A vida política, econômica e cultural brasileira contou com diversos ex-alunos, defensores de diferentes posições científicas, políticas, econômicas e culturais ao longo da nossa história. Tivemos dois presidentes, vários ministros, alguns economistas e muitos intelectuais renovadores da vida cultural. Qual é a base deste protagonismo?

A USP produziu e produz conhecimento. Mas, para além deste papel, a Universidade simbolizou, nos anos da ditadura, o espaço onde sobrevivia um pouco da liberdade de pensamento, de costumes e de ação. Os avanços na ciência e na tecnologia dependem de liberdade. Liberdade para se levantar hipóteses, de consentimento para colocar em discussão velhos paradigmas e de autorização e recursos das instâncias superiores para realizar a pesquisa. A construção de projetos e as descobertas de novas tecnologias dependem tanto da liberdade em torno da elaboração da proposição, como da permissão para uma crítica consistente. Na área das humanidades o foco, na época, era a construção do pensamento crítico a partir de diferentes matrizes filosóficas e políticas postas em questão.

 

Mortos e desaparecidos

Das 434 pessoas mortas ou desaparecidas no Brasil, 47 eram alunas da USP, ou seja, 10% do total de mortos e desaparecidos do território nacional. Entre os alunos que morreram, 70% deixaram de frequentar a USP entre 1967 e 1971 um pouco antes do seu desaparecimento.

Relatório Comissão da Verdade/USP, Vol.3, Mortos e Desaparecidos

O inconformismo dos jovens e as dificuldades em mudar, tanto a vida política brasileira quanto os costumes, levaram setores inconformados da sociedade brasileira e dos estudantes da USP a deixarem os bancos escolares e optarem pela prática política em tempo integral. Avaliaram as estruturas de funcionamento da sociedade brasileira, calcularam a importância da universidade naquela conjuntura e optaram pela política, considerando ser este o único caminho possível para romper as estruturas tradicionais e implantar mudanças sociais de raiz.

O sentimento de desencanto e a vontade de mudança eram nacionais. Se analisarmos o perfil dos estudantes da USP que foram mortos ou estão desaparecidos chegaremos ao número de 10% de todos os mortos e desaparecidos do Brasil. O número é grande para uma comunidade pequena em relação à população nacional. Num primeiro momento podemos pensar que os jovens envolvidos na política eram originários da cidade de São Paulo, em razão da grande concentração da população e de atividades econômicas importantes justificando o interesse pela política. Mas, quando olhamos a origem dos estudantes, observamos que parte significativa deles veio de diferentes cidades do Estado. Portanto a inquietação, a insatisfação e a radicalização do pensamento político eram um fenômeno que ultrapassava os limites da cidade de São Paulo e da USP.

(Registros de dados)
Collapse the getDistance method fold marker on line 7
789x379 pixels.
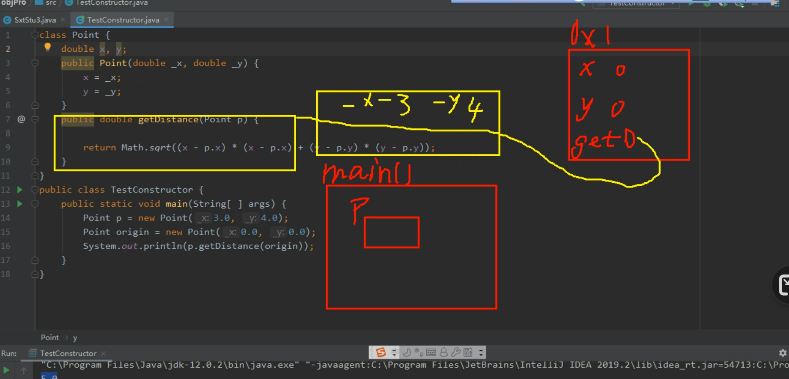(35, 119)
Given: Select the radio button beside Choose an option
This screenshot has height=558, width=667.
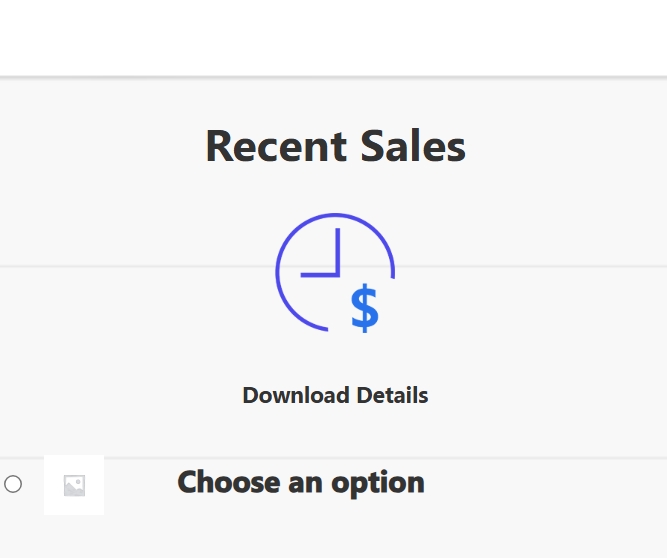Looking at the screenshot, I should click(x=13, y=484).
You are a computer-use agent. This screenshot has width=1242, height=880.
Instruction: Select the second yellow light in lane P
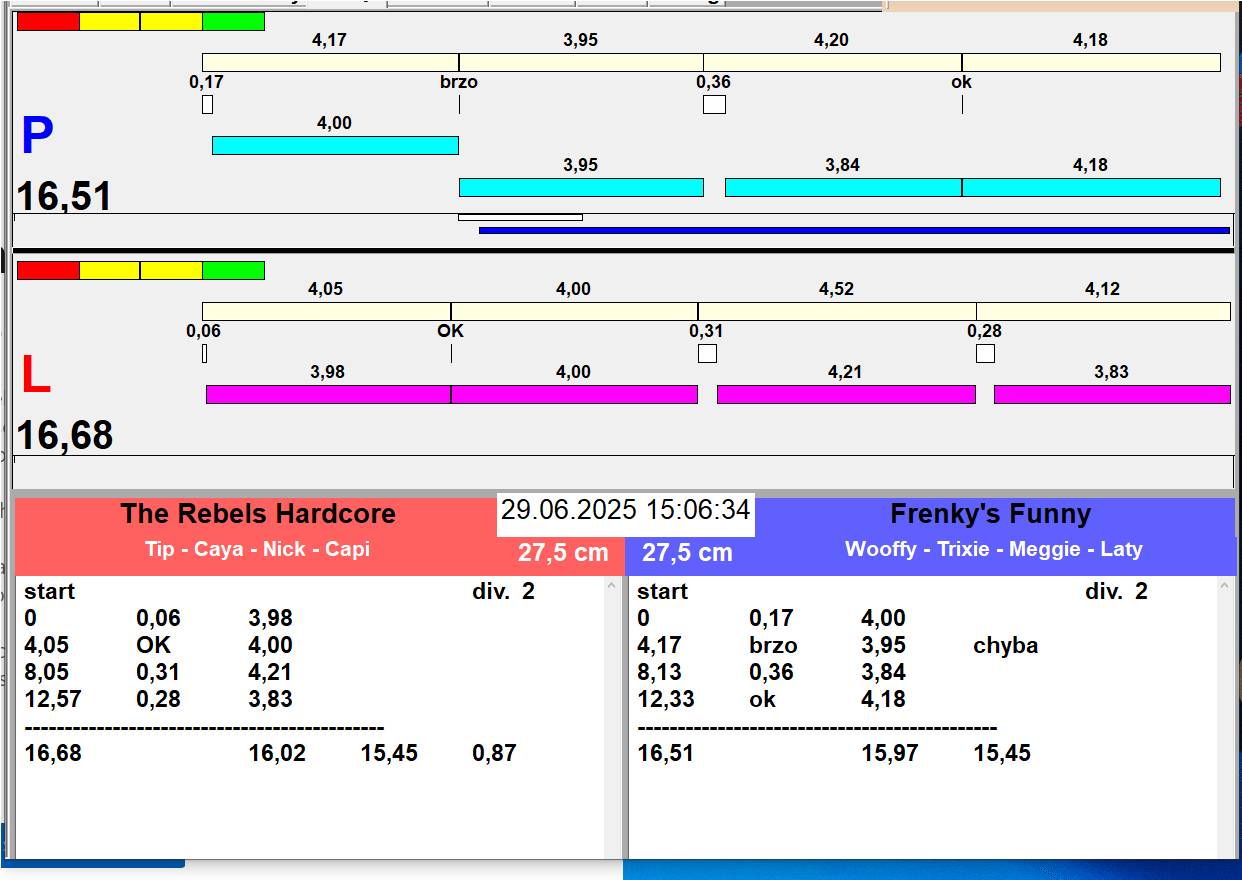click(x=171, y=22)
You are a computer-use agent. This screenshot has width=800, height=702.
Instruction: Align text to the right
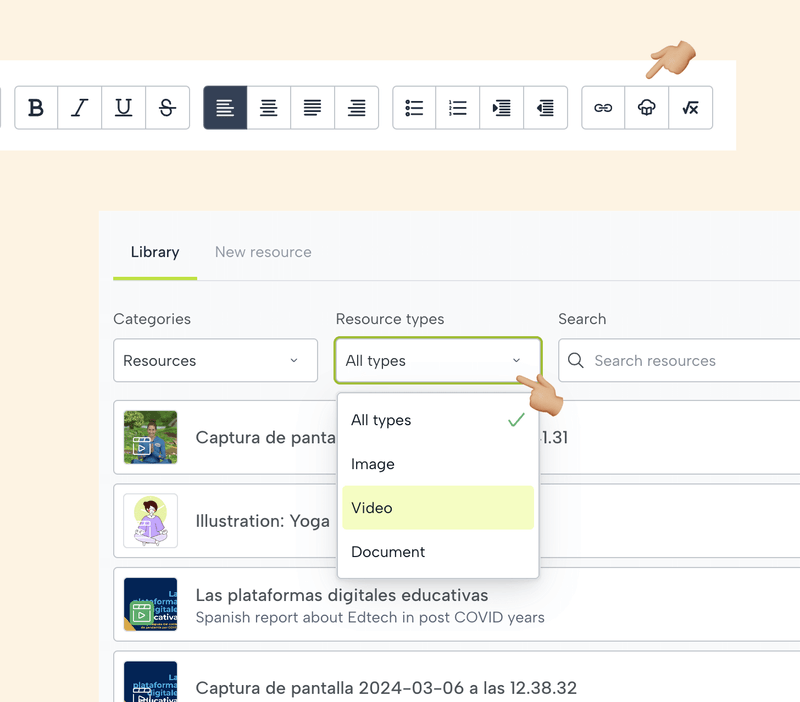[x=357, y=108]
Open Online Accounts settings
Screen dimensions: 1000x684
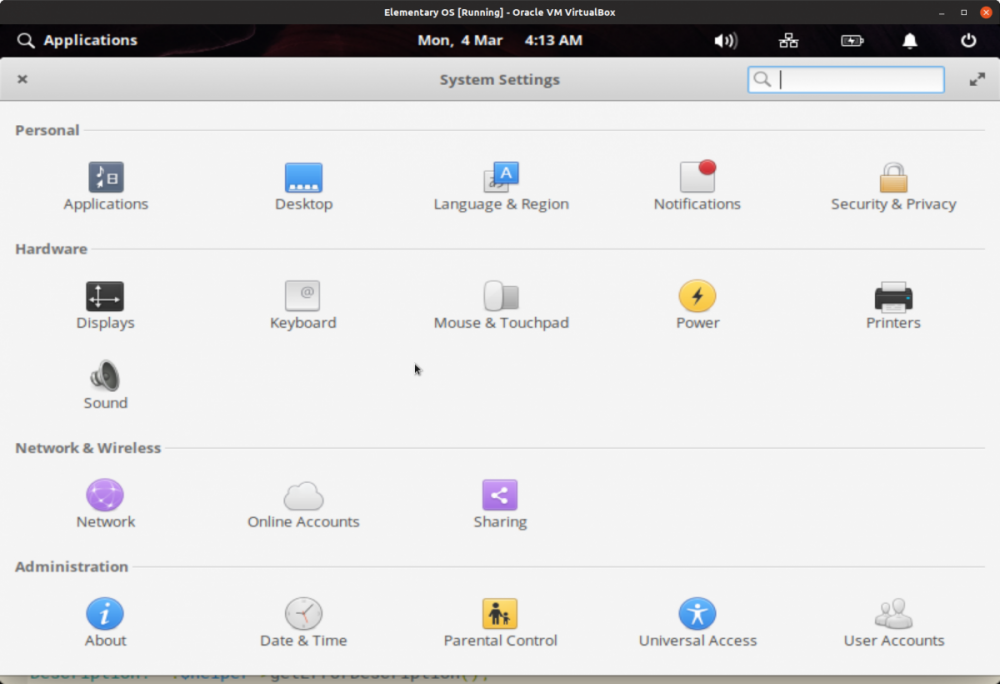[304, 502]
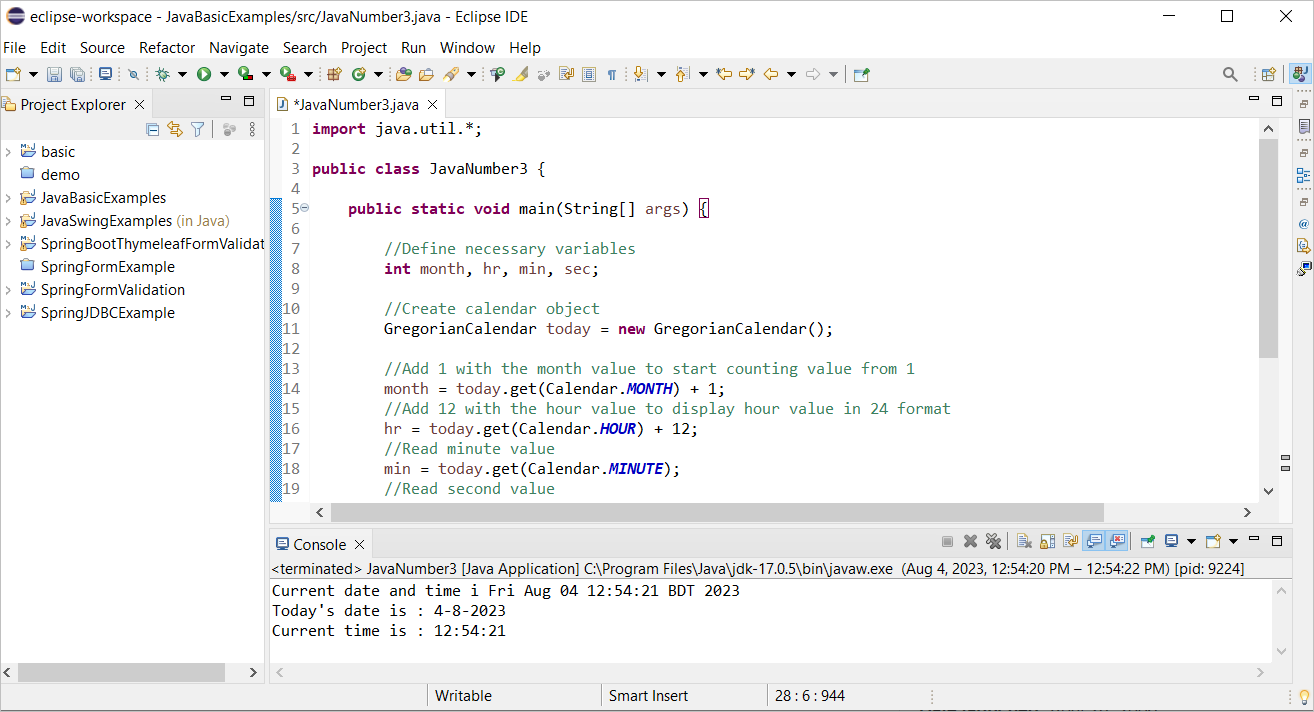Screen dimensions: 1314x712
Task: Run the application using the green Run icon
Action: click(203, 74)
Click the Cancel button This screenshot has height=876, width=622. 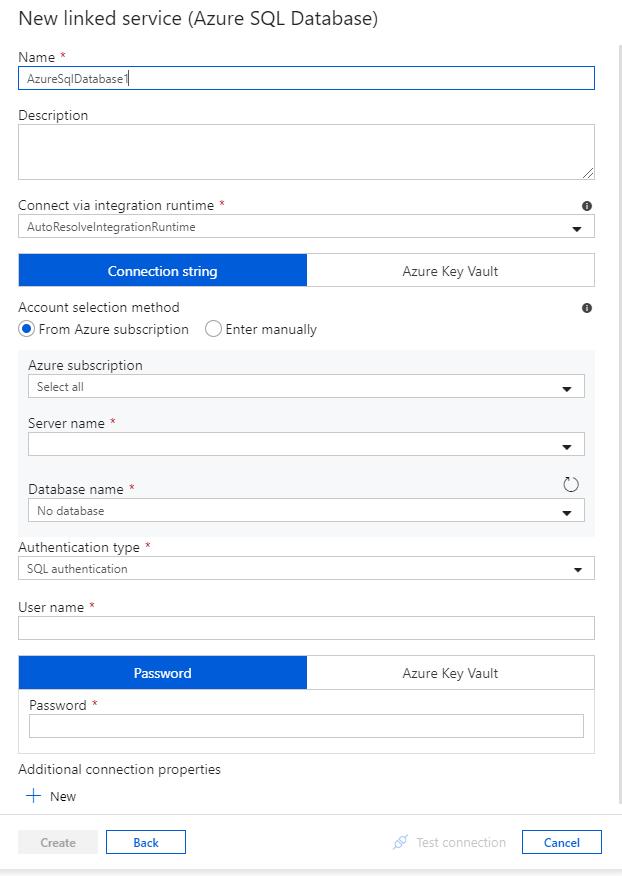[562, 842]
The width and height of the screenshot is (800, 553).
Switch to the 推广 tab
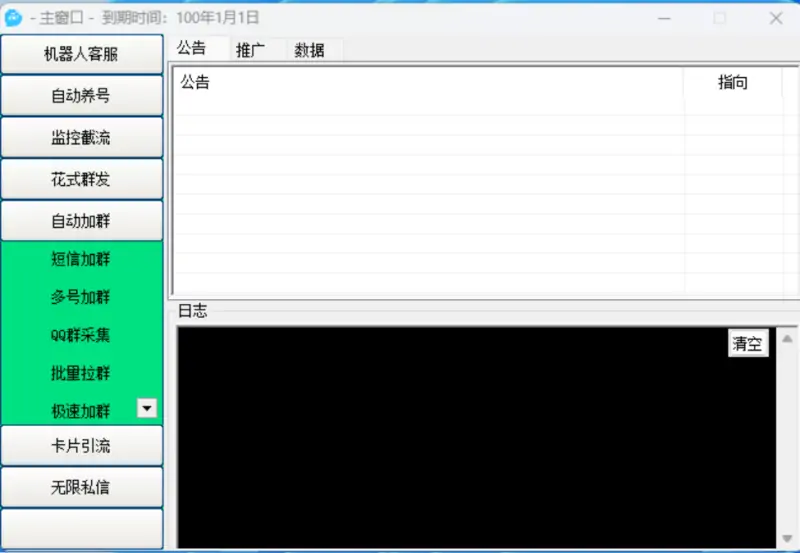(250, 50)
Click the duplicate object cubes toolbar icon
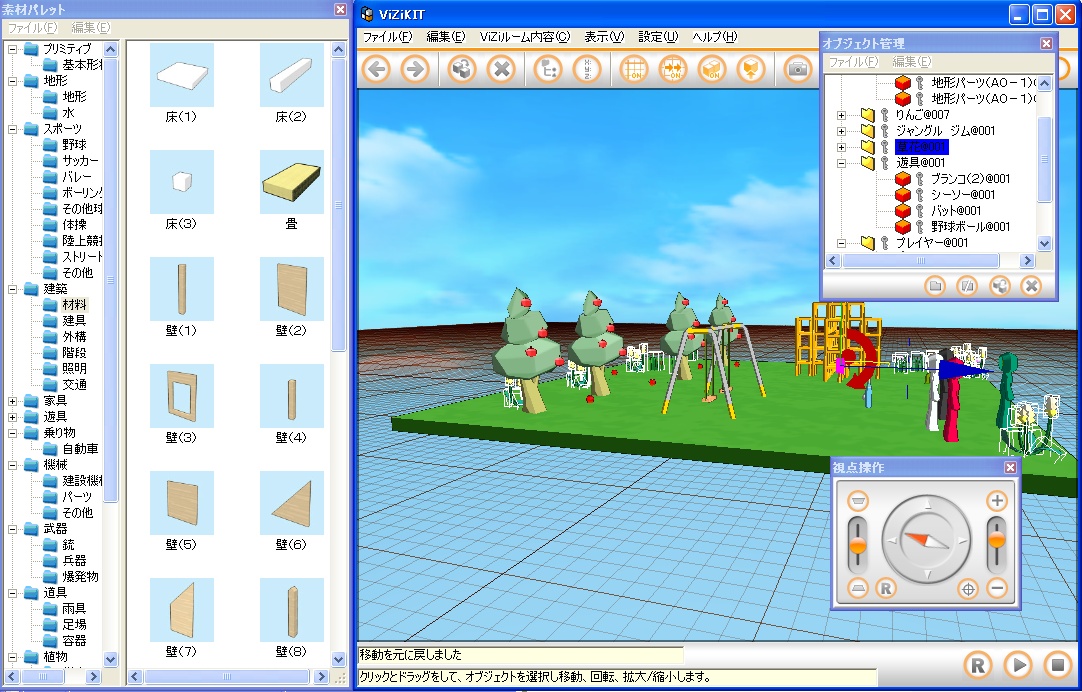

Instruções do exercício: Continue o texto sobre os alunos da USP mortos e desaparecidos na ditadura a partir da última frase apresentada. As linhas não têm nenhum papel aqui.

Resposta da tarefa:
Relatório Comissão da Verdade/USP, Vol.3, Mortos e Desaparecidos

A pergunta que se segue é: por que a USP agregou tantos jovens (35 homens e 12 mulheres) com a profunda decisão (deram a vida em nome de um projeto político) de se tornarem protagonistas de uma grande mudança para o Brasil, independentemente do preço que teriam que pagar?

Olhando a USP naquela época, era possível avaliar a sua importância no cenário brasileiro. Tratava-se de uma instituição voltada para a pesquisa, para a produção de conhecimento científico, consciente da importância de pesquisadores estrangeiros especializados, envolvidos em estudos de ponta, atualizados, capazes de auxiliar a formação de estudantes brasileiros. E, observando a história pelo ângulo dos estudantes, a USP era considerada uma instituição rigorosa na seleção de seus alunos. Poucos vestibulandos conseguiam alcançar as notas necessárias para cursar a USP, seleção exigente responsável por inúmeras críticas e movimentos de contestação por parte dos estudantes excluídos, nos anos 60.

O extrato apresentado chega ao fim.